Synchronizität der Ereignisse: Abgelegene Modernen
Neben dem Alter der TeilnehmerInnen steigt auch das der Werke. Nachdem die Begeisterung für Gegenwartskunst in den neunziger Jahren ihren Höhepunkt erreichte, avancierte die als überholt geltende Moderne zum Referenzpunkt aktueller Kunstproduktion. 2007 veranlasste die erstaunliche Menge frisch erfundener Räder Buergel und Noack zu der Überlegung, ob die Moderne vielleicht 'unsere Antike' sei – eine Art Lummerland, wo das Schönegutewahre haust.
Die dOCUMENTA (13) setzt diese Revision von Formen und Inhalten der Moderne fort, indem sie moderne KünstlerInnen jenseits der üblichen Verdächtigen in Erinnerung ruft.
So übertragen Hannah Ryggens Webereien die internationale Politik der 1930er Jahre in ein Amalgam der in Europa präsenten Formsprachen. Emily Carrs und Margaret Prestons Gemälde hingegen verbinden Prinzipien der Klassischen Moderne mit denen der Kulturen der amerikanischen Nordwestküste, bzw. der australischen Aborigines.
Die Vermessung der Kunstwelt
Mit der Öffnung des Zeitfensters erweitert sich auch der geografische Rahmen. Die Integration des Geschehens außerhalb von Europa und den USA ist auf Biennalen, und seit der zehnten auch auf der documenta selbstverständlich. Doch angesichts der noch immer von nationalen Interessen bestimmten Ankaufspolitik der Museen und Sammlungen kommt der Aufmerksamkeit für die Kunstgeschichte abseits traditioneller Zentren Signalcharakter zu.
Grenzwertig
Neben diesen Bemühungen um die raumzeitliche Erweiterung des Kunstbegriffs schließt die Ausstellung allerlei 'everything else' ein, angesichts dessen sich die Frage stellt, was daran Kunst sei. Ein Grund für solche Interaktionen ist die Überlegung, dass die Kooperation mit sozialen, wissenschaftlichen und wirtschaftlichen Metiers die gesellschaftspolitische Reichweite von Kunst erhöht.
Tarnanstriche
Ohne künstlerische Absicht entstandene Exponate fungieren als ästhetische Lockvögel, die die Aufmerksamkeit auf den eigentlichen, nicht-ästhetischen Gegenstand lenken.
Infolge eines Kommentars zum Attentat auf Hitler 1939 („Ich weiß nicht, ob das Sünde ist, was der Attentäter im Sinn hatte. Dann wäre halt vielleicht eine Million Menschen gerettet worden" 1) wird Korbinian Aigner zur Zwangsarbeit in Dachau verurteilt, wo er vier neue Apfelsorten züchtet und sie KZ 1 bis 4 nennt. Der Grund für Aigners Anwesenheit auf der documenta sind demnach nicht die mit wissenschaftlicher Präzision gemalten Äpfel als vielmehr die Geschichte vom inhaftierten Dissidenten, der im Wissen um den morgigen Weltuntergang Apfelbäumchen pflanzt und so die tätige Umsetzung des Prinzips Hoffnung verkörpert.

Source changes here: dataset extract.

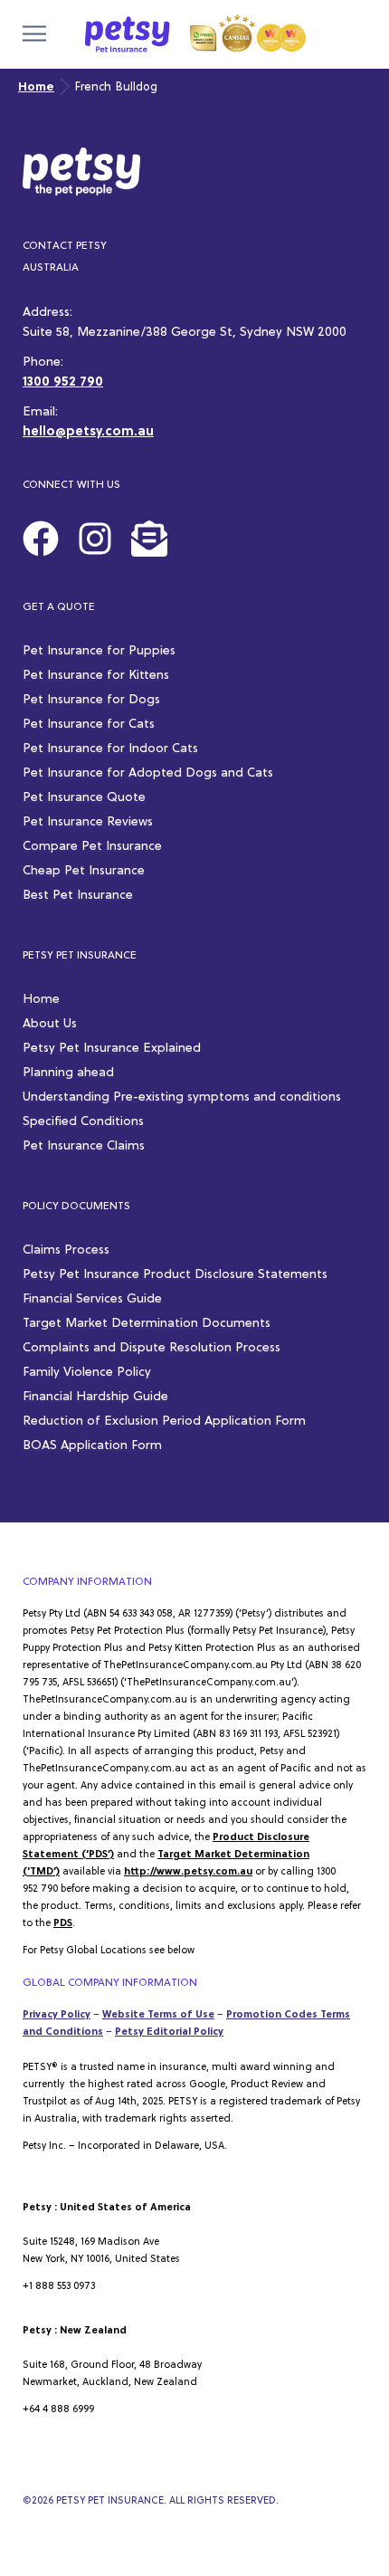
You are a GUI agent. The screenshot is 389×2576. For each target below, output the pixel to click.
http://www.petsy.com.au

Auch die Anwesenheit von Mark Lombardis minutiösen Geweben verdankt sich nicht ihrer grafischen Attraktivität. Ihr dekoratives Äußeres diente der Offenlegung geheimer Verbindungen zwischen politischen und wirtschaftlichen Entscheidungsträgern, deren Nebenprodukt die visuell ansprechenden Diagramme darstellen. Dass die künstlerische Leiterin deren ästhetischem Reiz erlegen ist, zeigt die Tatsache, dass die Beziehung zwischen Personen, Firmen und Institutionen durch elegant geschwungene Linien markiert, die Art dieser Kontakte aber undefiniert ist.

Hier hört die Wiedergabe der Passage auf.